Project "TEDI"
Funded by the Nat. Science Foundation 2006-2010

A collaboration between UC Berkeley - Cornell - LLNL
NSF awards AST-0504874 and AST-0505366

Updated August 2011

Photo of comet Hyakutake at Mt. Palomar by Don Bartletti, 12:30 am March 25, 1996.

In the TEDI project, an EDI interferometer was built to fit inside the Cassegrain output hole of the Mt. Palomar 200 inch telescope to demonstrate a novel technique for a Doppler planet search in the near infrared (0.9-2.5 micron), for planets around cool stars, which are the majority star type. Instead of measuring Doppler wavelength shifts with a spectrograph alone, which requires a very high resolution spectrograph, the shifts are observed in fringes in a small interferometer. The interferometer is used in series with a spectrograph, but this spectrograph is just a "helper" device that separates the many wavlength channels so that their fringes don't overlap-- it doesn't make the fundamental measurement. Thus the EDI technique enables the spectrograph to be of lower resolution and thus smaller size. Since the spectrograph is usually the largest and most expensive component of the system, this allows the whole instrument to be 10x or more compact.

Our EDI is in series with a near-infrared spectrograph (Triplespec), built by a previous project by Cornell University that mounts to the telescope mirror at the Cassegrain output. This spectrograph only has a native resolution of 2700, which by itself is too low to do precision Doppler planet searching (30,000 to 50,000 is usually required). But now by combining with the EDI, this spectrograph can indeed do precision Doppler measurments.

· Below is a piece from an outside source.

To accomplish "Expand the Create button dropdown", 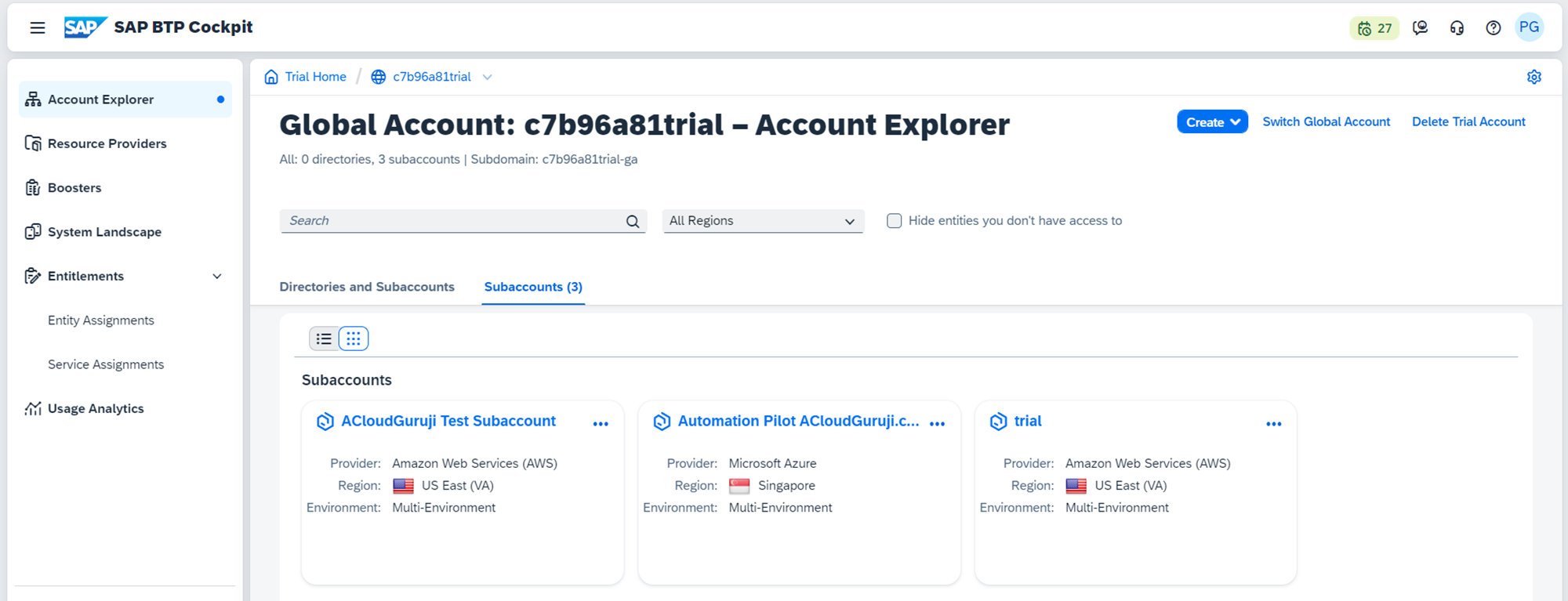I will pyautogui.click(x=1212, y=122).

Additionally, the EDI has boosted the spectral resolution of this spectrograph 10x, from its native 2700 to effectively 30,000 or more, enabling science studies of cool stars through broad bandwidth high resolution spectroscopy. Note that, normally, increasing a spectrograph's resolution demands increasing the length of the spectrograph by the same factor. Thus this resolution boost of 10x saves about 1000x in mass. Conventional Doppler spectrographs are kitchen-sized! which clearly could not be mounted to the back of the telescope mirror. (Triplespec is only 1.2 m tall.) Thus EDI is an enabling technology.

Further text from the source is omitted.